-------- Supplied text --------

Therefore, in order for your vote to be counted for purposes of the Special Majority, you will be required to indicate that you are
not an Interested Party with respect to Proposal No. 4 by marking “YES” under Item 4a in the enclosed proxy card, voting instruction form or in your electronic or telephonic submission.
As of the date of this Proxy Statement, we are not aware of any controlling shareholders as defined above, and therefore believe that,
other than our Chief Executive Officer and his relatives, none of our shareholders should have a personal interest in Proposal No. 4. Thus, we believe all other shareholders should indicate “YES” in the appropriate place on the proxy card, voting
instruction form or in their electronic or telephonic submission, so as to indicate that they are not an Interested Party with respect to Proposal No. 4.
Board Recommendation
The Board recommends a vote “FOR” the amendment to the employment terms of the Company’s Chief Executive Officer
and Chairman of the Board.
PROPOSAL 5
REDUCTION OF THE TOTAL COMPENSATION TERMS OF THE COMPANY’S
NON-EXECUTIVE DIRECTORS
Background
Under our current director compensation package, three of our non-executive directors are eligible to receive the compensation as
detailed above in the Corporate Governance - Compensation of Non-Executive Directors section, comprised of an annual cash retainer for the services provided to our Board and committees thereof, an initial
equity grant upon their appointment and an additional annual equity grant on each anniversary from their appointment.

-------- Dataset content --------

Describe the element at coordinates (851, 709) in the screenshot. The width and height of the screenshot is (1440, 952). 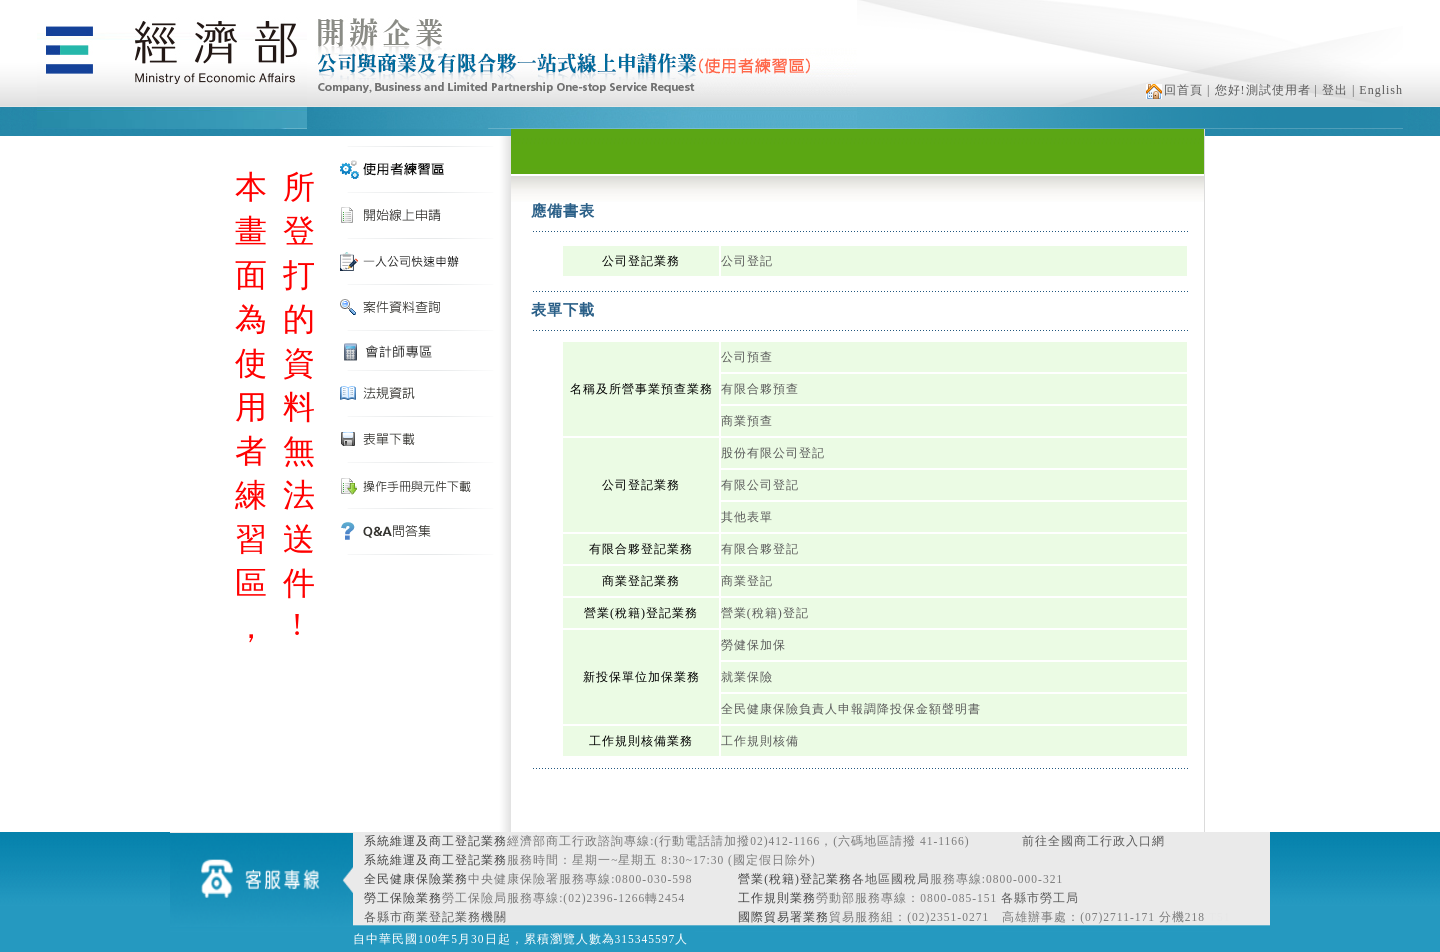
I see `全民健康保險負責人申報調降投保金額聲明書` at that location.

--------

_Set task 1_.
Based on the proxy statement excerpt above, decide whether each statement agrees with it. Answer yes or no for each, and quote the exact words of the excerpt that settle it.
(a) A shareholder who is not an Interested Party should mark "NO" under Item 4a.
(b) The Board recommends voting for the amendment to the employment terms of the Chief Executive Officer.
(c) The company is aware of controlling shareholders as defined in the proxy statement.
_Set task 2_. Continue the proxy statement excerpt on director compensation from its last sentence.

_Task answer 1_.
(a) No. "by marking “YES” under Item 4a"
(b) Yes. "The Board recommends a vote “FOR” the amendment to the employment terms of the Company’s Chief Executive Officer"
(c) No. "we are not aware of any controlling shareholders as defined above"

_Task answer 2_.
As part of the Company’s periodic evaluation of our director compensation, the Board and the Compensation Committee reviewed an
independent compensation analysis prepared by Aon based on the Peer Group detailed above to ensure that the Company’s director compensation is aligned with and competitive relative to market practices. In its review, Aon advised that most companies
traded in the U.S. provide the same compensation to all non-executive directors but provide additional cash compensation for increased time spent in leadership roles and for committee work.
Under the Companies Law changes to the compensation of our directors require shareholder approval.
Structure of Proposed Non-Executive Director Compensation
As a result of the analysis on non-executive directors’ compensation prepared by Aon, the Compensation Committee and the Board are
recommending to reduce the non-executive director total compensation package. The reduction in compensation will include a reduction in the cash compensation non-executive directors are entitled to
receive and also in the grant value of the equity awards of non-executive directors. In addition, as part of our effort to provide better incentives to our non-executive directors and reduce shareholder dilution, and per recommendations we received
from our shareholders, we are replacing the equity awards granted to non-executive directors with RSUs instead of options. This effort is directly initiated by our directors who wish to lead by example given the decline in the Company’s market
capitalization and the Company’s efforts to address our shareholders’ recommendations with respect to equity compensation.
The non-executive compensation proposed is significantly lower than the terms provided under the Company’s Compensation Policy and the
Company’s amended Compensation Policy proposed in Proposal No. 3.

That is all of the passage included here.